Tenía en los
ojos el celeste del cielo pintado con crayones de ternura; eran diáfanos y
transparentes como un amanecer de verano; claros y puros como bellos y dulces
el mirar de los ángeles; comprensivos como solo los de una madre pueden serlo.
Tenía en la
mirada la dignidad que conceden los valores más nobles, esos que nos llenan el
alma de fortaleza en la hora más difícil y dramática y nos hacen levantar y
volver a empezar una y otra vez y otra vez y otra vez...; esos que nos abrazan
sin necesidad de palabras; esos que nos iluminan el espíritu aun en la soledad
y en el recuerdo; esos que nos hacen llorar amargamente cada vez que
rememoramos la niñez y pensamos en mamá y evocamos aquel día en que, próxima a
morir, nos pidió: “No me olvides.

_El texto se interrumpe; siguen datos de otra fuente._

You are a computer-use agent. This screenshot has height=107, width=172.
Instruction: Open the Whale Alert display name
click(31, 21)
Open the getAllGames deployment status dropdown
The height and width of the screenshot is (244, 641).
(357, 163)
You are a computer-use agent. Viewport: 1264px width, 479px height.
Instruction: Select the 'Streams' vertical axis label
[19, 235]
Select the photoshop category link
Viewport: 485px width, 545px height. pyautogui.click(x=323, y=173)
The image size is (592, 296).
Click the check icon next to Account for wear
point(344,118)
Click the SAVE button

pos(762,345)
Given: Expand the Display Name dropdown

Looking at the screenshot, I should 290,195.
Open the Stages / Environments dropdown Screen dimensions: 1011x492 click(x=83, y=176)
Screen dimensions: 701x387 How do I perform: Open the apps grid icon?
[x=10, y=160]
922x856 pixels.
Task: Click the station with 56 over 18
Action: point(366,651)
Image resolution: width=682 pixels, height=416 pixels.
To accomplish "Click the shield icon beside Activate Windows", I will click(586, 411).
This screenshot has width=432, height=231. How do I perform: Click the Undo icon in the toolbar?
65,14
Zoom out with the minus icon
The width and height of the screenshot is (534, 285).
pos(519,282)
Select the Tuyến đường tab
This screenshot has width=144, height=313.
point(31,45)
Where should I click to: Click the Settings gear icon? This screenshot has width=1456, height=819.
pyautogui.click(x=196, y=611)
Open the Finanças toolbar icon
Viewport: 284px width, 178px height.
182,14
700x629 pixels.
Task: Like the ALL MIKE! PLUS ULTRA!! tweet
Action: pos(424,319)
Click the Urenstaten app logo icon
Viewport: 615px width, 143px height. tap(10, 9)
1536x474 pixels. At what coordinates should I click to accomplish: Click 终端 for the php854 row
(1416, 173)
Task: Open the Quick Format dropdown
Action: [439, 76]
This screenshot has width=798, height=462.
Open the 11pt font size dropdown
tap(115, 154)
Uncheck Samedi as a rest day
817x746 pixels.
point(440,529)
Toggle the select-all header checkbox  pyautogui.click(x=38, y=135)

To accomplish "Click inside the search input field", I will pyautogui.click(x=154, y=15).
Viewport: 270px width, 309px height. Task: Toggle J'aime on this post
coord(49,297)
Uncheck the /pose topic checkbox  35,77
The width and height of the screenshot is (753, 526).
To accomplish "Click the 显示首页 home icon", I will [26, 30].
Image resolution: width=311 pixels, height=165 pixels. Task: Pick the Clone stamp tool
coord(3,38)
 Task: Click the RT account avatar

Piensa en mi. Recuérdame en los momentos
difíciles. No mires hacia atrás, hacia el pasado, porque siempre estaré a tu
lado acompañándote. No me llores. Pero, por favor, no me dejes morir en el
olvido. No quemes las fotografías ni tires los objetos que atesoro en mi caja
de memorias. Consérvalas. Algún día me extrañarás y agradecerás haberlas
guardado porque te servirán para aplacar tu nostalgia. Y una última cosa te
pido: quiéreme mucho. Hoy, mañana y siempre... ¡quiéreme mucho, hijo mío!”.